Just as resilient has been the turtles’ original gateway to their fandom: the comics.

It is there, at San Diego-based comic publisher IDW, where Eastman dusted off “The Last Ronin,” which is finally being released, three decades after it was conceived.

Eastman tweaked the script a bit after finding the original notes from the initial idea for the story, and then collaborated with Tom Waltz (who writes the current Teenage Mutant Ninja Turtles series at IDW) on turning a long-lost file into a new miniseries. “Right away [the story] just blew me away,” Waltz says.

The first (of five) issues of “The Last Ronin” is available now in print and digitally, co-written by Eastman and Waltz and illustrated by Esau and Isaac Escorza. Luis Antonio Delgado will color the series. Each issue will be more than 40 pages and printed in an oversize format that pays homage to the original TMNT comics. You don’t find out which turtle is the lone survivor until the end of the first issue.

The story takes place 20 years beyond where the ninja turtles are in their main series, Eastman says. “Issue 1 is basically an all-out fight that sets up the story and the way the world is now. Issue 5 is basically an all-out fight that will wrap up so many things within the story. For Issues 2, 3 and 4, half the book will be here and now, and half the book will be a flashback to how things go to the point where we ended up with just one turtle seeking final vengeance for his family. It’s heavy. It’s darker than anything we’ve done before.”

+---+

**Given problem**
Write out the stretch of the comic-series text from "The first (of" through "the first issue.", substituting "larger" for "oversize". The rows aren't needed for this.

+---+

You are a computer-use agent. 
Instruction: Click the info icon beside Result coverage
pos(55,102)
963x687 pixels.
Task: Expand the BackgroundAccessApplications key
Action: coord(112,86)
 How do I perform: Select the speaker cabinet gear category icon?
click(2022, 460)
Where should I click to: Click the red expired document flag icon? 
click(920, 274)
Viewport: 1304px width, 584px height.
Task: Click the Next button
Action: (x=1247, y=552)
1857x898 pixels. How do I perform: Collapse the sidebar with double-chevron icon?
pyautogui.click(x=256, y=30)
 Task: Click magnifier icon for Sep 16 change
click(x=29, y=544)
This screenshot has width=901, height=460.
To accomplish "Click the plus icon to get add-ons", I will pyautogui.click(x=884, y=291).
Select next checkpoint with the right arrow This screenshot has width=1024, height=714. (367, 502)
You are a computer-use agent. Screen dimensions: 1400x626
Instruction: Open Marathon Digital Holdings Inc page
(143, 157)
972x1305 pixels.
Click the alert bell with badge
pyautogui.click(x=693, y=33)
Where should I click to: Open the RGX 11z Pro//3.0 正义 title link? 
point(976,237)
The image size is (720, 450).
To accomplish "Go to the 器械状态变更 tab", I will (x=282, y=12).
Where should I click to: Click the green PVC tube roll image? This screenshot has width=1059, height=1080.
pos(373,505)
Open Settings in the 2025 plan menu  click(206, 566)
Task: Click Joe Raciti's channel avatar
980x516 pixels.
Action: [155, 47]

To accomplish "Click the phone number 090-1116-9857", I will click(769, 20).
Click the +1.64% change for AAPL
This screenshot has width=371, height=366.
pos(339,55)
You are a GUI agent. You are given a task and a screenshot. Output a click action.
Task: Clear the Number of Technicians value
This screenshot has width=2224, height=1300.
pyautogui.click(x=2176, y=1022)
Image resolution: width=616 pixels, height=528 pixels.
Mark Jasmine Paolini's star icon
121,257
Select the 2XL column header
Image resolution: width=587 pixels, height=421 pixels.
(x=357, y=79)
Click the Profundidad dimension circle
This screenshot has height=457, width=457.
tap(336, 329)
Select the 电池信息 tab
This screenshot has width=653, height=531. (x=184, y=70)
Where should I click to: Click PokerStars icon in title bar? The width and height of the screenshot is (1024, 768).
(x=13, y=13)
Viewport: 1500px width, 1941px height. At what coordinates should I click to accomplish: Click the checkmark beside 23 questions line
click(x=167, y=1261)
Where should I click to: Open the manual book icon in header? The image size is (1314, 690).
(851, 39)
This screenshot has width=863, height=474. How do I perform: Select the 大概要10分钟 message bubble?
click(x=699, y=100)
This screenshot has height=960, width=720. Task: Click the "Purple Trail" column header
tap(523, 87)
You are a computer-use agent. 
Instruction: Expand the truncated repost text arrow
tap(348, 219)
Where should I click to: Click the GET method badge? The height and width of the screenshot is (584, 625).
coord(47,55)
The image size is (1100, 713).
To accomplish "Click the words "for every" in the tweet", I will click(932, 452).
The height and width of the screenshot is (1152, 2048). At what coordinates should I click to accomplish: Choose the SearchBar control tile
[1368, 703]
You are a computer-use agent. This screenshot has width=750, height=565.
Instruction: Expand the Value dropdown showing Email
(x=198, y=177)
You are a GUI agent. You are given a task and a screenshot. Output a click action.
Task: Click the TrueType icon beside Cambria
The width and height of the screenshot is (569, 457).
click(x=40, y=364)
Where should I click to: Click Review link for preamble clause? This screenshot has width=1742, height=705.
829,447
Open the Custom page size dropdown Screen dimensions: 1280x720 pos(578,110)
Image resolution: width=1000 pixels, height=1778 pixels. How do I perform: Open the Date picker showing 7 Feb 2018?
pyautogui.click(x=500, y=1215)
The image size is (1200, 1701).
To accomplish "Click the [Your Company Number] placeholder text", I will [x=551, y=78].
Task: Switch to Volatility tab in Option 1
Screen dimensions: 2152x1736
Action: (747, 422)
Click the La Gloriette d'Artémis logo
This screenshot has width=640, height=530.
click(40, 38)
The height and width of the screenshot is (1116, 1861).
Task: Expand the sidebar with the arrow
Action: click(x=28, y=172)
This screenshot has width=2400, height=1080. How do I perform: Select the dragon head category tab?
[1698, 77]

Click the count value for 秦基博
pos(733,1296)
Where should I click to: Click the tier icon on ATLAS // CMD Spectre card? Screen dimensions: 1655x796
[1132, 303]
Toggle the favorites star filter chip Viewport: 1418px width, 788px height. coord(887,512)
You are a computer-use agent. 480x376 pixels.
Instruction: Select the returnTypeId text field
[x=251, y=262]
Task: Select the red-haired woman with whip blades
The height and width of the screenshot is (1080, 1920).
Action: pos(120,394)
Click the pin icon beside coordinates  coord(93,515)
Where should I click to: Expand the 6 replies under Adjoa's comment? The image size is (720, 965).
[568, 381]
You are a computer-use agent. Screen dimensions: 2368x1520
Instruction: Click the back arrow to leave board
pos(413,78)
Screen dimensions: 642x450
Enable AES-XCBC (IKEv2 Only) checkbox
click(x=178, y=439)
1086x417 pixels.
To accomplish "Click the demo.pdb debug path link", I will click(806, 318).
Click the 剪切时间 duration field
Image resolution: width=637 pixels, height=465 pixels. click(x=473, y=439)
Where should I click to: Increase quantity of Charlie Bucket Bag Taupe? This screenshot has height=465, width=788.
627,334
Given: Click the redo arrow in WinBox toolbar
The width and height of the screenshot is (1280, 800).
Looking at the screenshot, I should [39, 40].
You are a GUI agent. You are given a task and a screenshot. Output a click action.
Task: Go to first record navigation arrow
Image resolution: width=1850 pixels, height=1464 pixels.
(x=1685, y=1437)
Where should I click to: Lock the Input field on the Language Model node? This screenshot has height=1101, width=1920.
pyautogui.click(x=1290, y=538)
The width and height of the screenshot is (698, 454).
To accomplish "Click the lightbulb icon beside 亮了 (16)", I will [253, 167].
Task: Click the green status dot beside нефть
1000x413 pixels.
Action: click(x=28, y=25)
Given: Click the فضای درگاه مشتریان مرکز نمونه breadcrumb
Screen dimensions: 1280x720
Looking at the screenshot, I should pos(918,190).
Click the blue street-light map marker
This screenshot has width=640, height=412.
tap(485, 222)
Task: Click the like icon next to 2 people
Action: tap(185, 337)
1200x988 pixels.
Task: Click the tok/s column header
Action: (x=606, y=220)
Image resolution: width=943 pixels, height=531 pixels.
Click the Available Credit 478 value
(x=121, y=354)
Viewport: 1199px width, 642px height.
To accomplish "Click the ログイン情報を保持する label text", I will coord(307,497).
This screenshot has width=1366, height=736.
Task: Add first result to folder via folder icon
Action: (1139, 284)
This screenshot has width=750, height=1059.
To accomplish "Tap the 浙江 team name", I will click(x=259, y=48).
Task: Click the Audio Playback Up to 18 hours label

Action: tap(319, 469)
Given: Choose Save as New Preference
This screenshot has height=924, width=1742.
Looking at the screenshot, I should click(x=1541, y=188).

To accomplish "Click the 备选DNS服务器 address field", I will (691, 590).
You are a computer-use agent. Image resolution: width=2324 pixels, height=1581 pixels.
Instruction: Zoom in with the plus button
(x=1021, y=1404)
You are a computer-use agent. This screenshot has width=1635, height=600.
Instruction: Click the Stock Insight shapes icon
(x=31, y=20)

+---+

**Exercise response**
The first (of five) issues of “The Last Ronin” is available now in print and digitally, co-written by Eastman and Waltz and illustrated by Esau and Isaac Escorza. Luis Antonio Delgado will color the series. Each issue will be more than 40 pages and printed in an larger format that pays homage to the original TMNT comics. You don’t find out which turtle is the lone survivor until the end of the first issue.